Au Texas, des poids lourds roulent sans chauffeur
D'imposants camions qui filent sur les routes, sans personne au volant. L'idée a beau paraître surréaliste, elle est en phase de test au Texas, nouvel eldorado des véhicules autonomes.
De l'extérieur, difficile pour l'instant de différencier ces véhicules des poids lourds normaux, leur cabine étant encore occupée par un conducteur prêt à prendre le relais en cas de problème. Mais des camions devraient commencer à rouler sans personne dans l'habitacle dans les prochaines années.
Avant cela, de nombreux tests seront encore menés pour s'assurer de la sécurité de la procédure. Ces poids lourds fonctionnent grâce à des radars, capteurs laser, caméras et antennes GPS qui communiquent avec un logiciel de pilotage.
"A chaque fois que l'on roule un mile ou un kilomètre en réel, on re-simule mille fois de plus sur ordinateur en changeant des centaines de paramètres", explique Pierre-François Le Faou, chef de projet partenariats chez Waymo.
Cette filiale d'Alphabet, maison-mère de Google, bâtit à Dallas un centre logistique capable d'accueillir des centaines de semi-remorques autonomes.
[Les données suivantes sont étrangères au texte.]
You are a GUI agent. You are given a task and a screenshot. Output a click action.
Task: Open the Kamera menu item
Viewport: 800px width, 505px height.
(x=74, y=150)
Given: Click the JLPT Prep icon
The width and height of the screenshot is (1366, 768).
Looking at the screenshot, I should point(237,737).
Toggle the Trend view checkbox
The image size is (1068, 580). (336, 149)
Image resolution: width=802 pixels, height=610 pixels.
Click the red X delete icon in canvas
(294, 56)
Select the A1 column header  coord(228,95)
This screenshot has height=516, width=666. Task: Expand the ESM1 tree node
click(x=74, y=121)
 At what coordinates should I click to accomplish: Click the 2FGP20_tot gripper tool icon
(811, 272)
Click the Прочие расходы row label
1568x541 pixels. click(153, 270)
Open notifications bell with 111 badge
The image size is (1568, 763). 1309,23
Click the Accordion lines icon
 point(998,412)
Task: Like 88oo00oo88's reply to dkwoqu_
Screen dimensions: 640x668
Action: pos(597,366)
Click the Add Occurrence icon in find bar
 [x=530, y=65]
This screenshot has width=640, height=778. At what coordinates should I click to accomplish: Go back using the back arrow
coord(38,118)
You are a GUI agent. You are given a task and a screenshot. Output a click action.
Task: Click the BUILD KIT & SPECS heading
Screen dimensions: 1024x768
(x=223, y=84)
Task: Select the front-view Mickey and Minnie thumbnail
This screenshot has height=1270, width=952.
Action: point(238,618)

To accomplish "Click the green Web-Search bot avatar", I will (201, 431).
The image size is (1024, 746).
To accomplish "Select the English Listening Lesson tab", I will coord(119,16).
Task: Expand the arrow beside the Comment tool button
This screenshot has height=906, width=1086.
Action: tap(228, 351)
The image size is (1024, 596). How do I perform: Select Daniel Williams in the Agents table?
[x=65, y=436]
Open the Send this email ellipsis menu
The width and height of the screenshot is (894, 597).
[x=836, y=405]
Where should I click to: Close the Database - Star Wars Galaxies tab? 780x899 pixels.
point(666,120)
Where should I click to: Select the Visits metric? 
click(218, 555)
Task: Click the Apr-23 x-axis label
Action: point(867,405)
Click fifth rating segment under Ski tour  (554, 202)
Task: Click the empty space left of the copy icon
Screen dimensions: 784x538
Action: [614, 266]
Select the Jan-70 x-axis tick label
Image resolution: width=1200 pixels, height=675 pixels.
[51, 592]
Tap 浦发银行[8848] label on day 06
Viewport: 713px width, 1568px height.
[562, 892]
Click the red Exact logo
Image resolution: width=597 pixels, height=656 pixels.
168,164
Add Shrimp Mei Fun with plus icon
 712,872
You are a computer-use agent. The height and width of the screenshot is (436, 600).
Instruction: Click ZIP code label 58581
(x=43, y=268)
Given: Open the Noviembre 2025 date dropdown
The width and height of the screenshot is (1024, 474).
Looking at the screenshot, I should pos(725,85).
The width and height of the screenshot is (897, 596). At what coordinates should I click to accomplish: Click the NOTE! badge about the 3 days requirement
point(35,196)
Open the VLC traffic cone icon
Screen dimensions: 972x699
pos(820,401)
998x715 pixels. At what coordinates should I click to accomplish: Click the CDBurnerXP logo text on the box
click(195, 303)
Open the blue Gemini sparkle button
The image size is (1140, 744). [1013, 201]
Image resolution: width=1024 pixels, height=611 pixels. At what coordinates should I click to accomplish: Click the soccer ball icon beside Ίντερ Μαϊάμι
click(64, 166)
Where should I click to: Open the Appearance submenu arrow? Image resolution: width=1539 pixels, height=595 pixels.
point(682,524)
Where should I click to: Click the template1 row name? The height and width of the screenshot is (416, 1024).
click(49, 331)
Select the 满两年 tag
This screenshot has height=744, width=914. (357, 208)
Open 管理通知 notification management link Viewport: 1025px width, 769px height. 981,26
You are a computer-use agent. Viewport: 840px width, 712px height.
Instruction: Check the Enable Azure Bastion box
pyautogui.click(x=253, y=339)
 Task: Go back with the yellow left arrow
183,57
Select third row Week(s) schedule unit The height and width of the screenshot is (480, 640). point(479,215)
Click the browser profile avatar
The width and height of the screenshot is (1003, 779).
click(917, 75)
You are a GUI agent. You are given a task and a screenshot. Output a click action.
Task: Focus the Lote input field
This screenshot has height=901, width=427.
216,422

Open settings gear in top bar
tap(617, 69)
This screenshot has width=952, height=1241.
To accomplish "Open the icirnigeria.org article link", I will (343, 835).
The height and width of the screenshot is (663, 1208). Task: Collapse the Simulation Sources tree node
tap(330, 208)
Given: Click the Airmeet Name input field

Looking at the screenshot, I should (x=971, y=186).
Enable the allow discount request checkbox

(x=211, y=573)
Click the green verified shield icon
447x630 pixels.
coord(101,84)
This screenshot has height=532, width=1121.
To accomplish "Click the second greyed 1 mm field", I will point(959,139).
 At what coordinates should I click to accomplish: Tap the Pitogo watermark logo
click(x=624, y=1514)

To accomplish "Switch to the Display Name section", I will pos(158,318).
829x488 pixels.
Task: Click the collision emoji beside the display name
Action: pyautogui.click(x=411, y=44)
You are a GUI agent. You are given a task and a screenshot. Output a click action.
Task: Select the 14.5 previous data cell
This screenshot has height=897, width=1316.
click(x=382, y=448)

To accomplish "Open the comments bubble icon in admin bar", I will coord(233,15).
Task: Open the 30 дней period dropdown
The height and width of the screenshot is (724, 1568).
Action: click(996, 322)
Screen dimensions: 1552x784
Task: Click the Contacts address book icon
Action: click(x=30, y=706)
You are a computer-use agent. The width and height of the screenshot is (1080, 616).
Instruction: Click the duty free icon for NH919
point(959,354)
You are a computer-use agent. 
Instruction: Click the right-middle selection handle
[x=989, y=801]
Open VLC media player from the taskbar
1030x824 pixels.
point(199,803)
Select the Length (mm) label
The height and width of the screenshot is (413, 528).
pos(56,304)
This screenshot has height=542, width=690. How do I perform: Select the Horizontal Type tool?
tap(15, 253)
Elle est loin d'être seule sur ce créneau porteur: sa concurrente Embark opère une liaison entre Houston et San Antonio, tandis que l'entreprise Aurora, cofondée par un ancien salarié de Waymo, ouvrira cette année trois terminaux et une nouvelle route de plus d'un millier de kilomètres.
Preuve de la méfiance qui règne dans ce secteur hautement concurrentiel, aucune des sociétés n'a accepté de montrer à l'AFP l'un de ses véhicules.
- Législation bienveillante -
"Tous ceux qui travaillent dans le secteur des camions autonomes sont présents au Texas, même s'ils ne le disent pas", sourit Srikanth Saripalli, directeur du Centre des véhicules autonomes et des systèmes de capteurs de l'université A&M du Texas.
Cet Etat américain n'a pas été choisi par hasard. En plus d'être celui qui compte le plus de chauffeurs routiers, les ingénieurs qualifiés y sont nombreux, son climat ensoleillé est précieux pour les capteurs des camions, et le Mexique limitrophe y exporte 85 % de ses biens par la route.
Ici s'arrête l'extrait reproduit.